Bleak. .......................


----------



## Jlarson (Jun 28, 2009)

Starting to look up actually for us.


----------



## brian john (Mar 11, 2007)

Bob Badger said:


> Bleak. .......................


And watching the news, not improving for some time, IF you can believe the experts(?).


----------



## oldman (Mar 30, 2007)

LARMGUY said:


> We are and have been slammed with work for the past two years. We have backlog for another 3 years. I'm putting in 48 to 50 hour weeks.


what's your niche? i understand alarms, but what market?


----------



## slickvic277 (Feb 5, 2009)

bobelectric said:


> Coming into the winter season,how does the future work load look? Talking to a sheetmetal guy on a job said the company he worked with had rotating layoffs a month at time. No jobs on the horizon.



Work is slow. There are a handful of jobs breaking this winter but nothing to put large amounts of men to work. Were facing the largest unemployment in my local in almost 20 years.

I called around to the other larger local's in Pennsy. Everyone is in the same boat.


----------



## Toronto Sparky (Apr 12, 2009)

Gotta love the auto plants that hire 160+ guys for a couple of days.. 

http://www.ibew353.org/images/pdf/CALLS.pdf


----------



## Bob Badger (Apr 19, 2009)

Toronto Sparky said:


> Gotta love the auto plants that hire 160+ guys for a couple of days.


That is something wish I could say I had done. That sounds like a fun time. 

I have been on jobs with as many of 80s of us for a few days to blow a job out but it was boring office or retail space.


----------



## jwjrw (Jan 14, 2010)

It's like a roller coaster for us. Last three months we were slammed. It slowed down last week some. Still have work and the phone is still ringing but not like it was. We can only hope they don't let the tax cuts expire....IMO if they don't extend them I see customers only calling for service.


----------



## jwjrw (Jan 14, 2010)

Bob Badger said:


> That is something wish I could say I had done. That sounds like a fun time.
> 
> I have been on jobs with as many of 80s of us for a few days to blow a job out but it was boring office or retail space.




Me too.When I worked for a bigger company we did a 175kw genny for a place that prints checks etc for the bank. We had to bring a rental in and then do the shut down. Had 30 guys working all night to finish it up. That's the most guys I have ever worked with on one job.


----------



## McClary’s Electrical (Feb 21, 2009)

I'm slammed through Christmas without taking on anymore work, and not including the service calls we'll be running the whole time:thumbsup: Obama's plan is working


----------



## miller_elex (Jan 25, 2008)

jwjrw said:


> We can only hope they don't let the tax cuts expire....IMO if they don't extend them I see customers only calling for service.

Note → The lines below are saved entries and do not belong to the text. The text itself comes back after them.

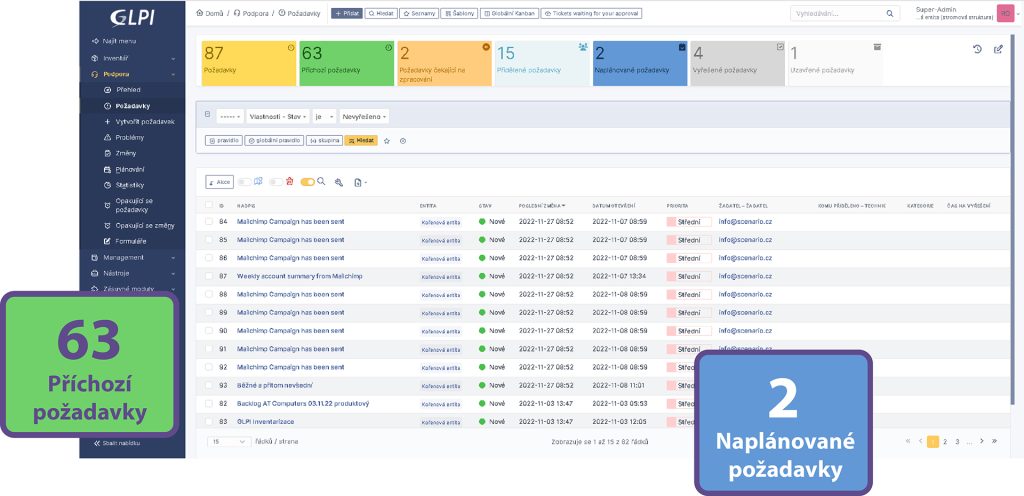Open the Nevyřešeno status dropdown
This screenshot has height=496, width=1024.
[x=364, y=116]
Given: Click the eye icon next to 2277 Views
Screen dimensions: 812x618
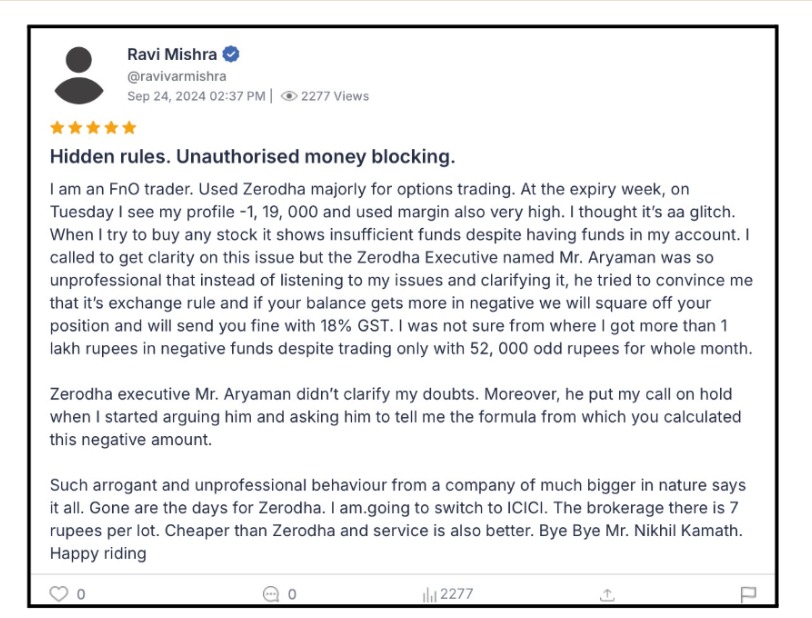Looking at the screenshot, I should click(x=288, y=96).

If the tax cuts expire, people will re-invest in their businesses. It could mean MORE work for you.


----------



## Brother Noah1 (Mar 23, 2010)

brian john said:


> And watching the news, not improving for some time, IF you can believe the experts(?).

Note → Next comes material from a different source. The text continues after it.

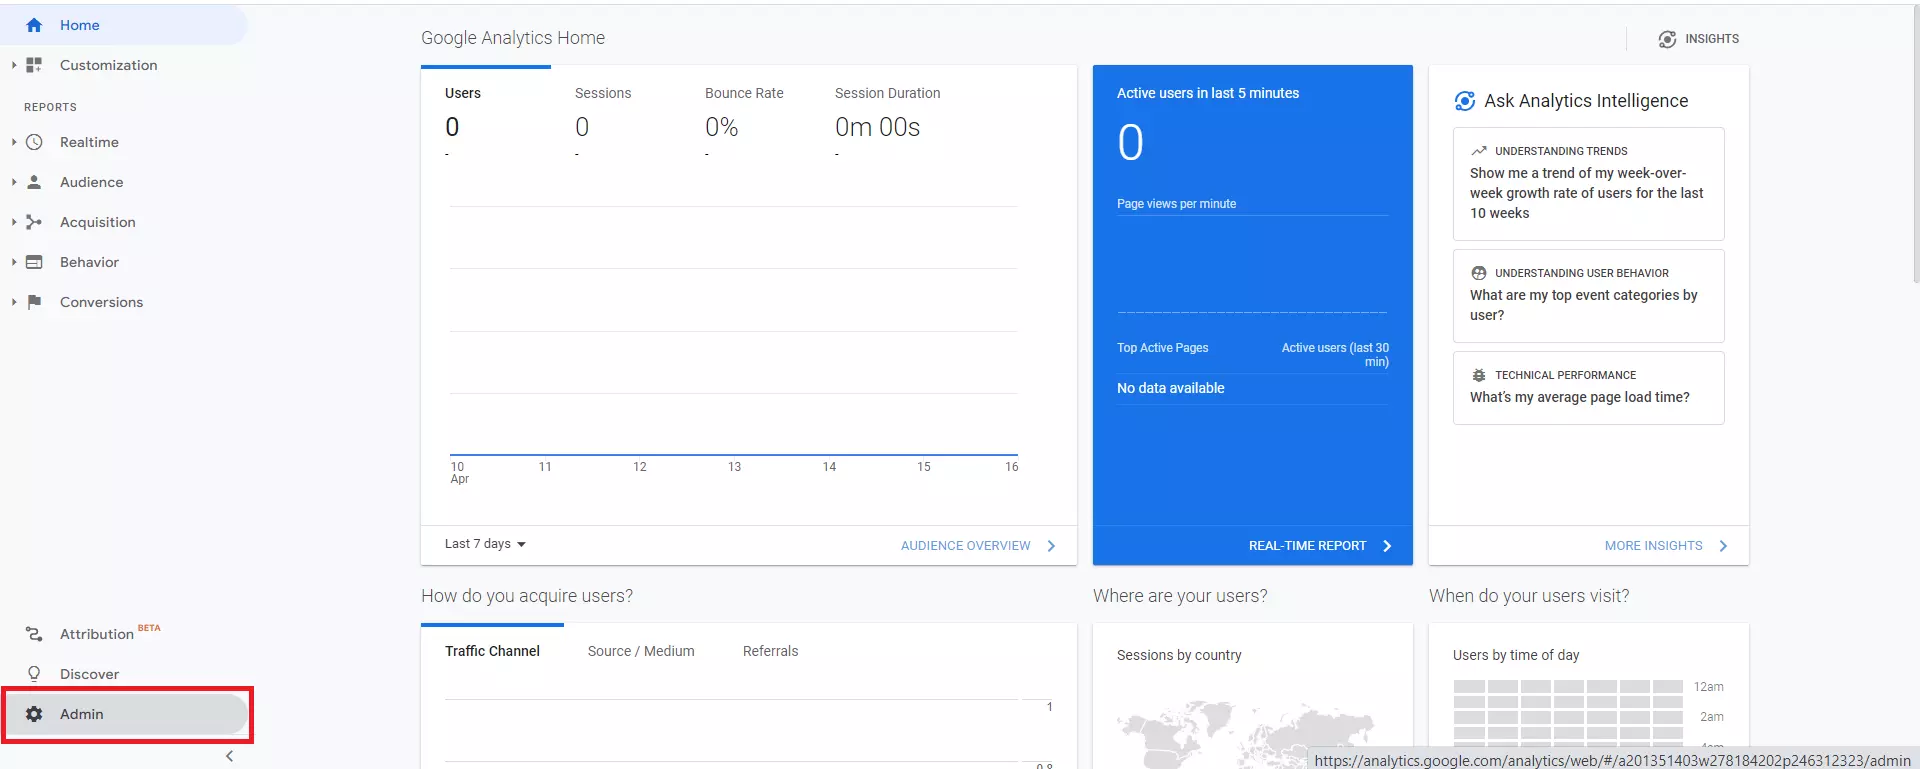Open Admin via the gear icon
This screenshot has width=1920, height=769.
34,714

Brian have you checked in the section of your news about Southern California.For the last 2 weeks there have been many articles in regards to work and the lack of needed manpower in the near future.Over 7000 needed for 9 of the proposed 21 solar projects 2 of which have already started and several others already approved and let. If you look for black you will find it.


----------



## brian john (Mar 11, 2007)

Brother Noah said:


> Brian have you checked in the section of your news about Southern California.For the last 2 weeks there have been many articles in regards to work and the lack of needed manpower in the near future.Over 7000 needed for 9 of the proposed 21 solar projects 2 of which have already started and several others already approved and let. If you look for black you will find it.


I have heard this and it would imagine this would be good for the west coast workers. I would imagine there is a glut of workers from Las Vegas area. I am sure there will be travelers, looking to head west.

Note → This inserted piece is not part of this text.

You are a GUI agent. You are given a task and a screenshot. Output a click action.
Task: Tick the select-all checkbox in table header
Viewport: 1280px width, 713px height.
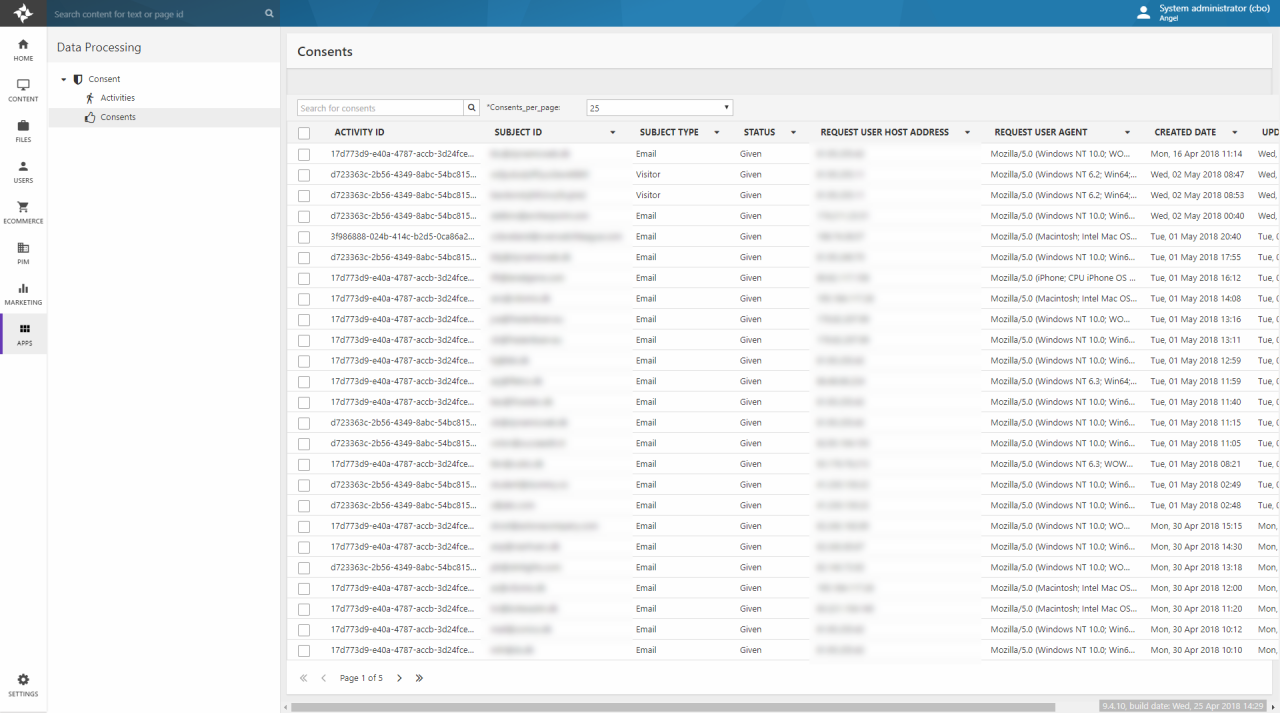304,133
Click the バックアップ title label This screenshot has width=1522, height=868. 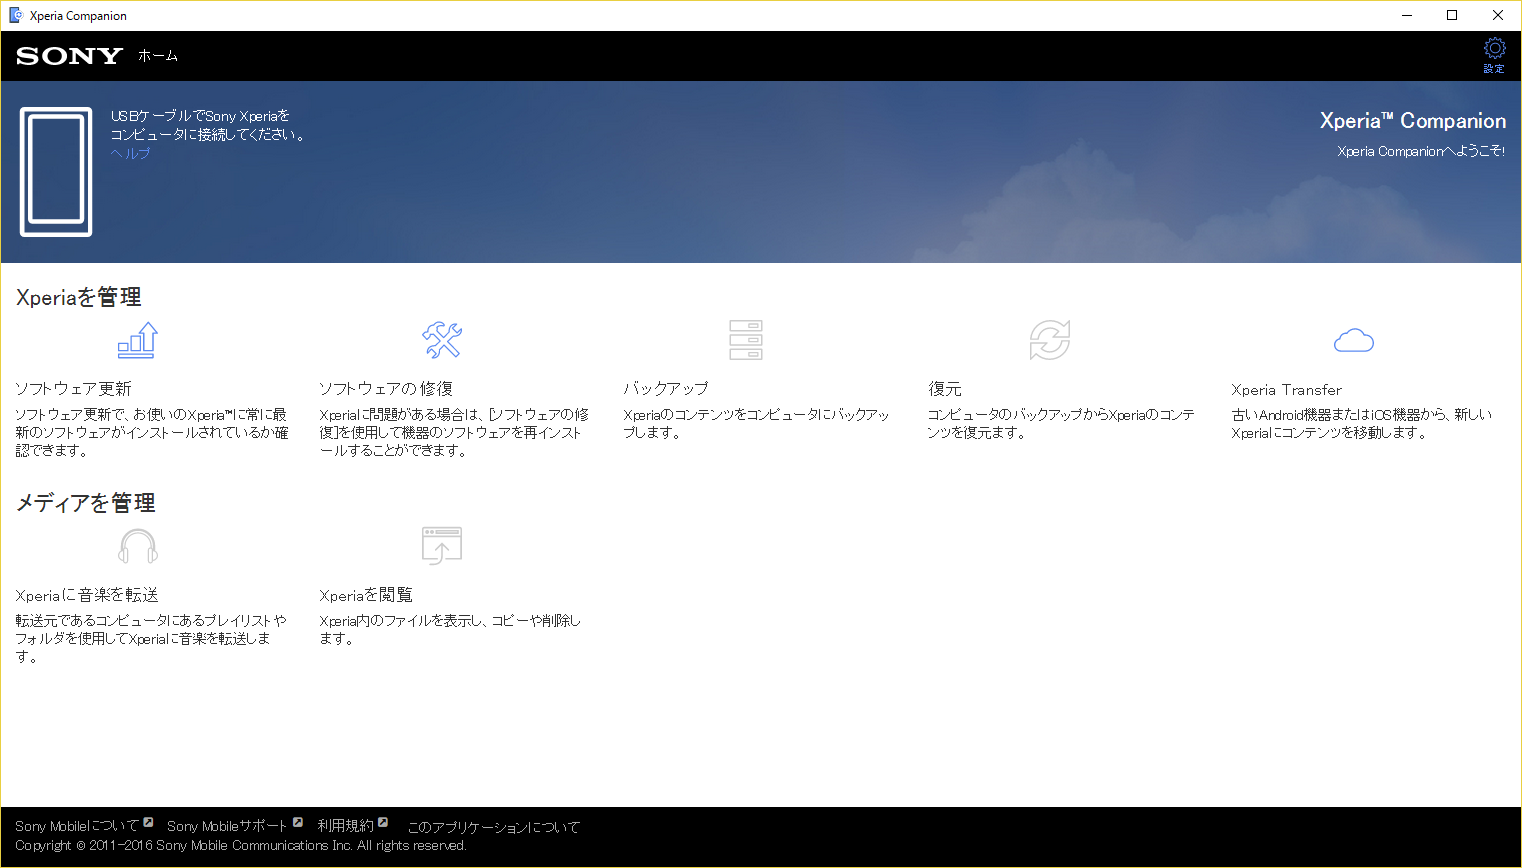tap(665, 389)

I really think it may be some time before the housing market returns to a healthy work force.

Any links Noah?


----------



## Brother Noah1 (Mar 23, 2010)

Actually Brian My better half does much of the web search for jobs. She said large energy solar projects in Southern California is where she started. LA Times has had many articles recently in regards to local construction. Washington state has started putting some to work that I posted about before, with an abundance of new construction to start early 2011. You are correct the housing is at a low that has never been seen before with little to look forward to(but this is a boon to those interested in a long term investment.) There are 5 new nuclear plants being built as I post with several more slated to start next year. Times are dire and we have been beaten by economic woes but the outlook has so much promise I could never give up on our future in construction work.


----------



## LARMGUY (Aug 22, 2010)

oldman said:


> what's your niche? i understand alarms, but what market?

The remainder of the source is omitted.